> [TASK DETAILS]
Check every line of the data and copy the ones where "Click" appears.

> [INPUT MATERIAL]
*** Block opens ***

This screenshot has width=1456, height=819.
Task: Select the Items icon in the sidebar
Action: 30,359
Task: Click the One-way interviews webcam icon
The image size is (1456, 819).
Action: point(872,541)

*** Block closes ***
*** Block opens ***

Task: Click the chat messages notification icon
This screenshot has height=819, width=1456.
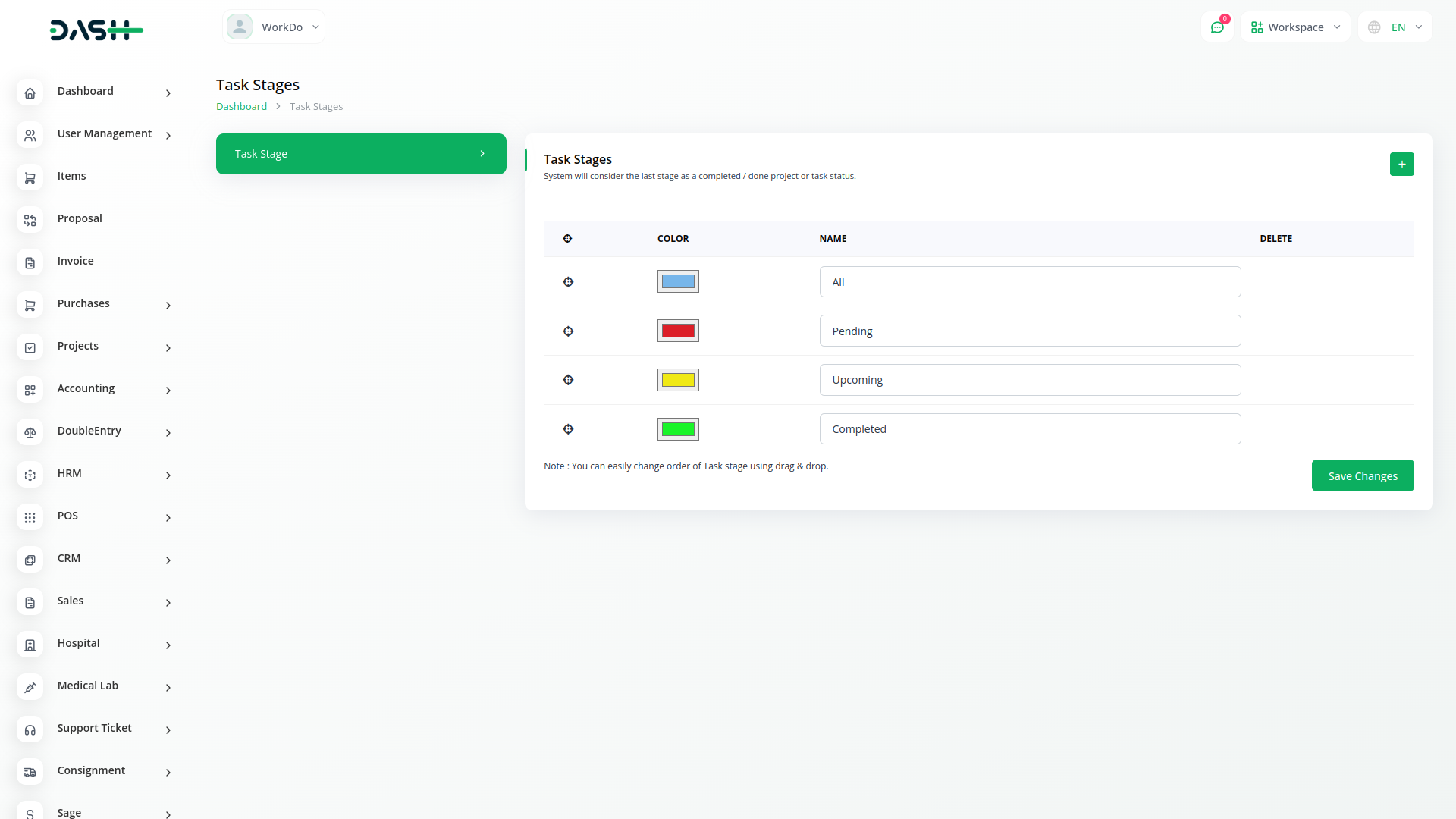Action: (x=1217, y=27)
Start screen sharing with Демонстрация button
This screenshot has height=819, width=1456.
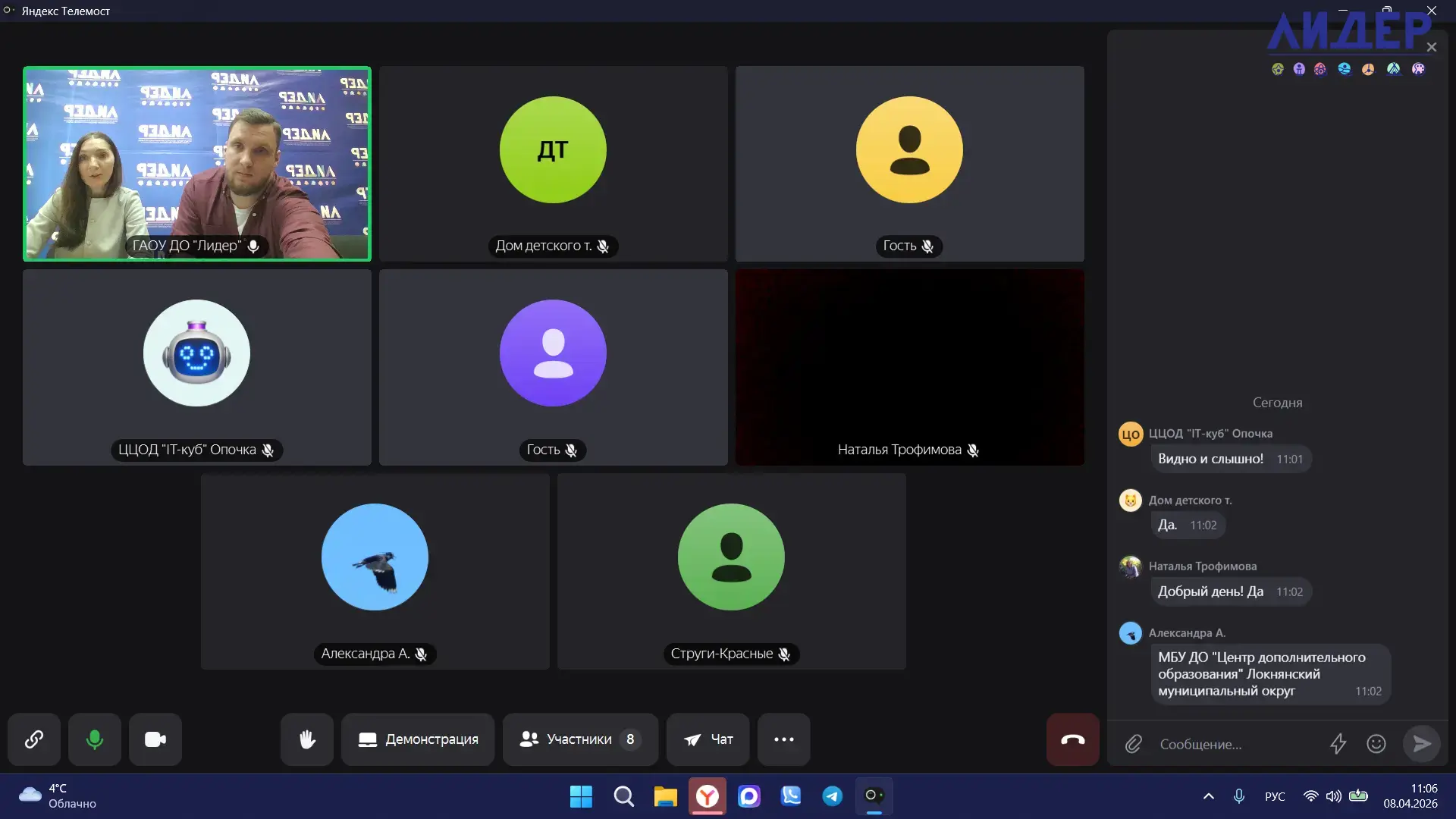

*** Block closes ***
*** Block opens ***

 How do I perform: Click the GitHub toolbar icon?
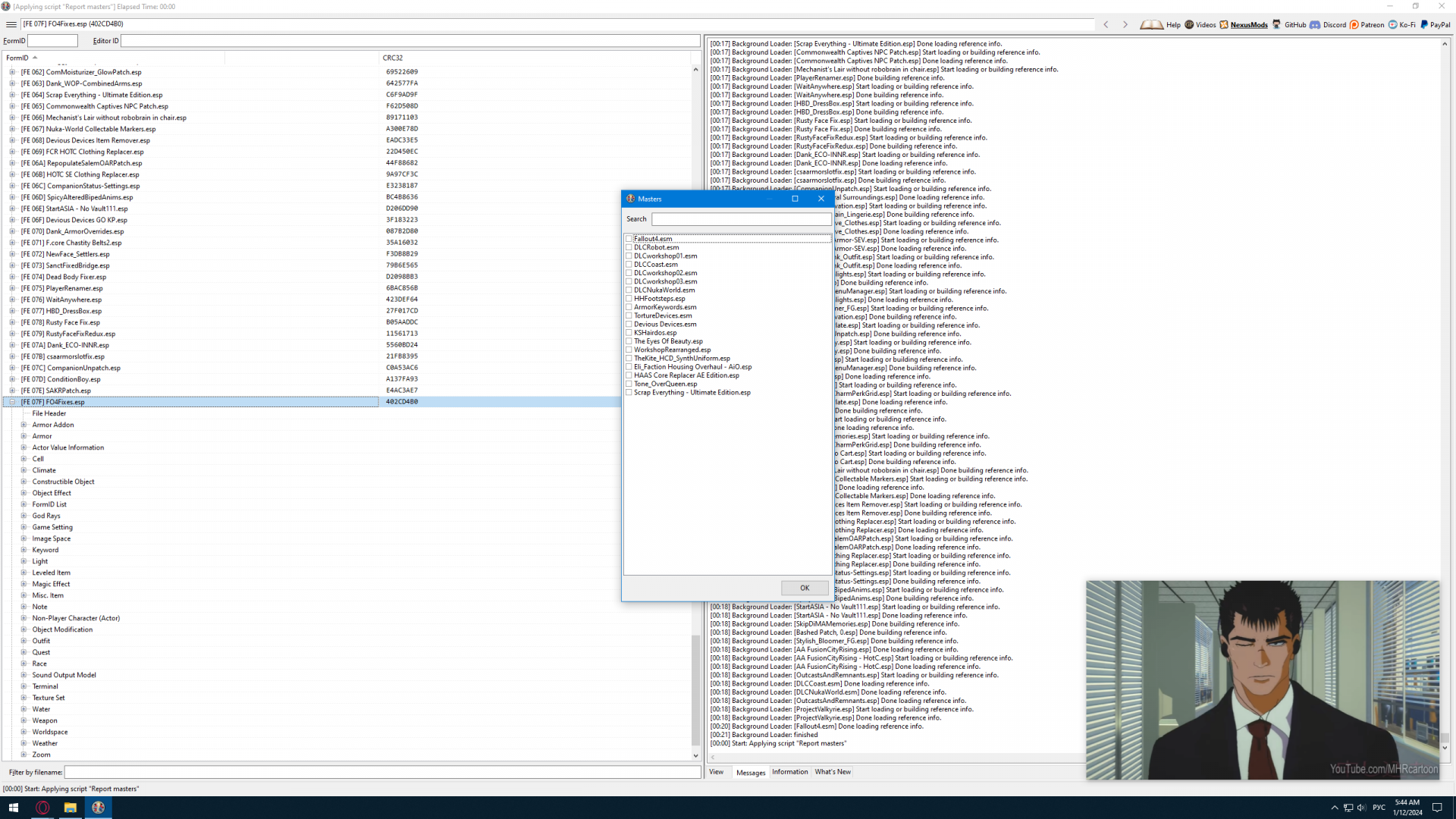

*** Block closes ***

> [WRITTEN REPLY]
Task: Click the One-way interviews webcam icon
Task: Click the chat messages notification icon
 How do I perform: Click the GitHub toolbar icon?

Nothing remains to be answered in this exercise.